I’ve thought about this quite a bit. Forgiveness is so counter-intuitive. And hard. I can feel it in myself when I watch a movie in which bad guys beat the crap out of good guys or strong bad guys abuse weak and helpless good people (or dogs!) and something very fundamental to my nature wants to see and rejoices to see the bad guys get what they deserve. And in my story, I’m pretty much always a good guy! So you know what that means when someone does me wrong!
But I see that there is more and there is other. I’ve seen it and am walking forward toward the spot where I got the last glimpse of it. I get these occasional glimpses of it in scripture, in people, in Buddy the Dog, and in me. I’m going there. I’ll get there or die on the way. In the big picture, I think either of those counts about the same.
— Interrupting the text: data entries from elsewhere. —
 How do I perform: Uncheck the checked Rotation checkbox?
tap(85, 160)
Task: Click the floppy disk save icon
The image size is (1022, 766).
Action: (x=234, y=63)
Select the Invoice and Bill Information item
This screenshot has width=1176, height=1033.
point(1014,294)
In a sense, some sense, I think unforgiveness ties me to a time, place, person, emotion, situation, in the past and keeps me from ever moving on. From ever moving on at all! Even though I think I’ve moved on. Still tied to that X in my past. Forgiving cuts the tie. If it’s been a long time, then there’s a lot of catching up to do to be where I could/need/want to be. But the freedom to move forward is immediate and accelerated! I think. But then what do I know!?!
I know the present moment is the right time for whatever is the next right thing.